PROBLEM TO WORK ON: Reproduce the data below word for word, from the line containing "The image size" through the end of the data, including both of those lines, and omit the pictures.
[start]
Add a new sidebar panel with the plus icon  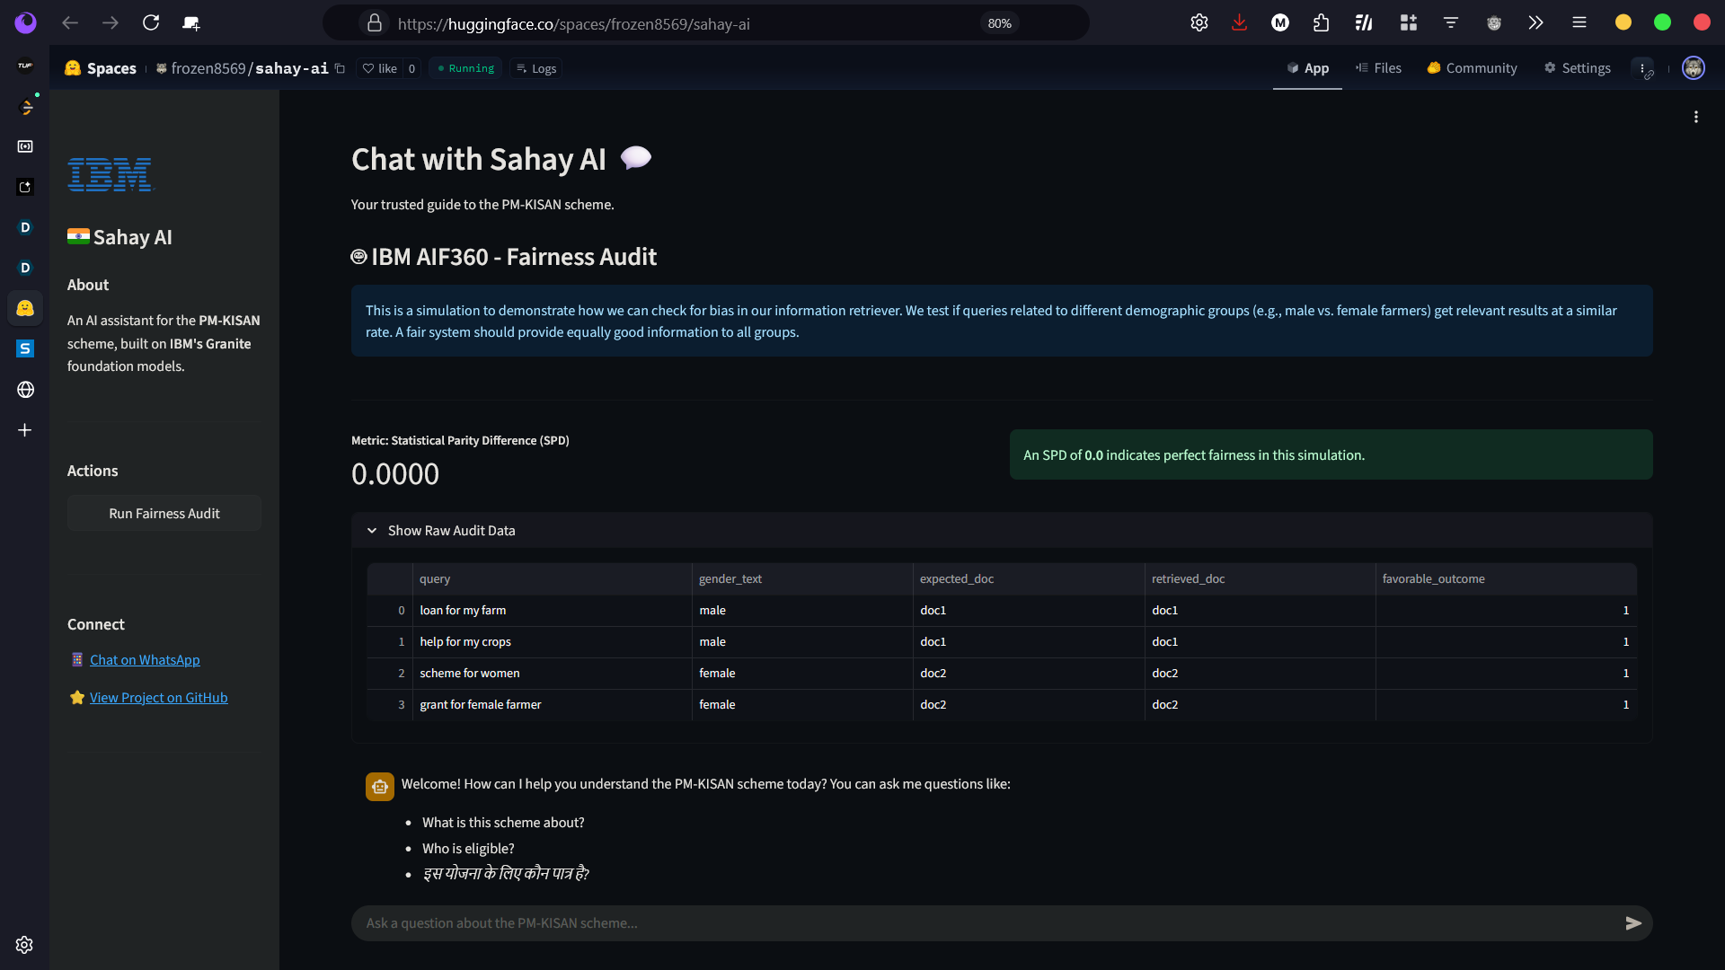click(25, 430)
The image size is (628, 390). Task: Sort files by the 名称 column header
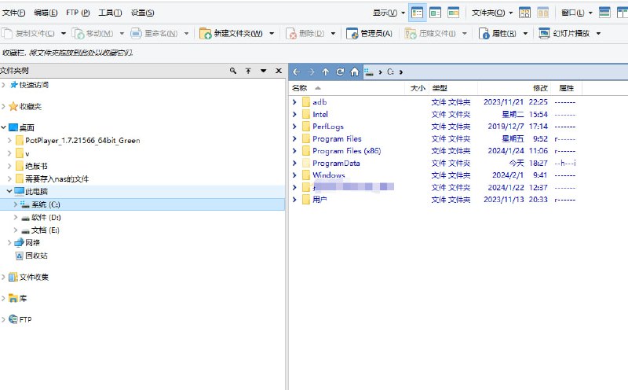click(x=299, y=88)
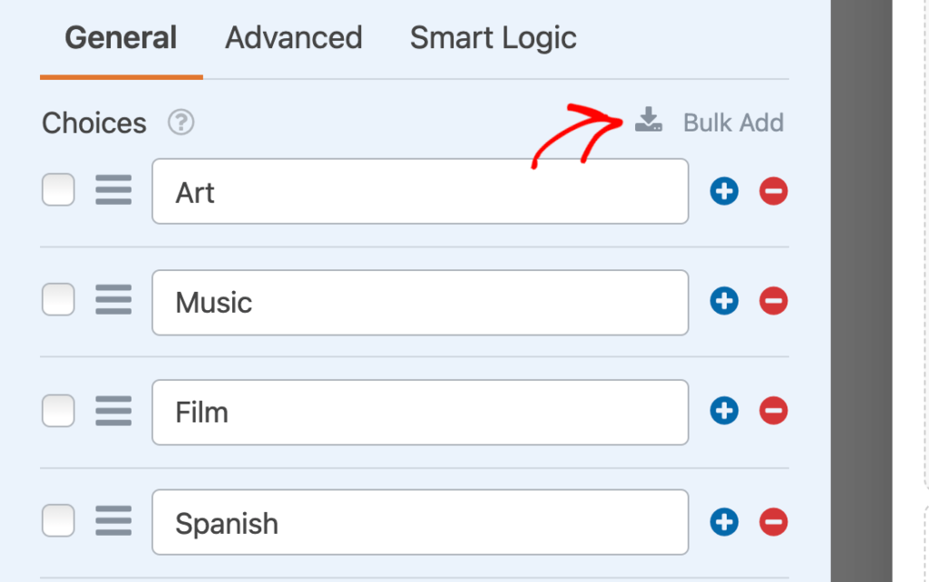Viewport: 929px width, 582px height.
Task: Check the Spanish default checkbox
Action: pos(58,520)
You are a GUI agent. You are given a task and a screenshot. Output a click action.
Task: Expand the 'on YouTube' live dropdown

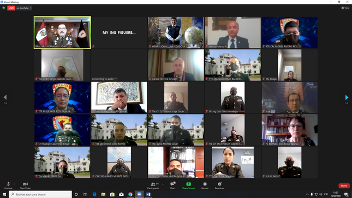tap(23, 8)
[end]
SOLUTION FOR THIS TASK:
The image size is (628, 390). Task: Sort files by the 名称 column header
click(x=299, y=88)
Viewport: 929px width, 582px height.
Task: Check the Spanish default checkbox
Action: pos(58,520)
You are a GUI agent. You are given a task and a screenshot. Output a click action.
Task: Expand the 'on YouTube' live dropdown

tap(23, 8)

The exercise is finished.